The correlation of serum immunoglobulin free light chain levels and selected biological markers in multiple myeloma.
ABSTRACT the presented study is aimed at the evaluation of correlation of free light chains serum levels - kappa, lambda and their relation (K/L ratio) and serum levels of selected biological markers in a group of patients with multiple myeloma examined at the time of the diagnosis.

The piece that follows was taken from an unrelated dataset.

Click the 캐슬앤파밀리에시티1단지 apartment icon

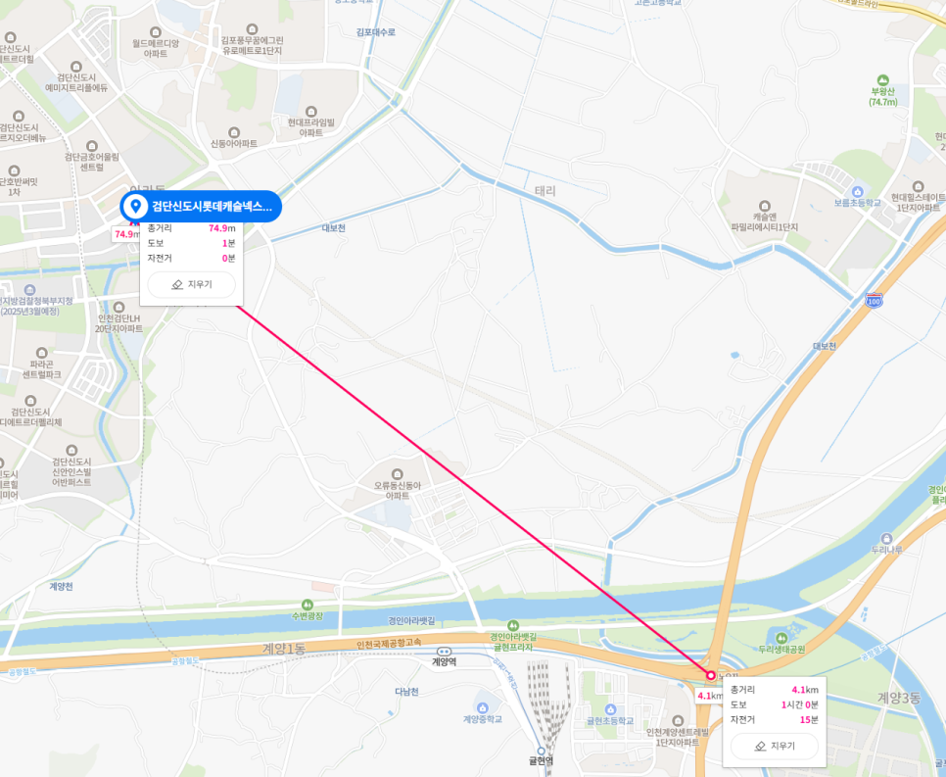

102 patients with multiple myeloma were included in this prospective study. Free light chains serum levels were determined by Freelite Binding Site system, for determination of serum levels of selected parameters the following methods were used: REA thymidinekinase (TK), RIA (beta(2)microglobulin (beta(2)m), ICTP, PINP), enzymoimmunoassay (sIL-6R, sVCAM-1, sICAM-1, sOPG) and quantitative enzymatic immunoassay (sHGF, sVEGF, sSyndecan-1 (sSyn-1) a sFas).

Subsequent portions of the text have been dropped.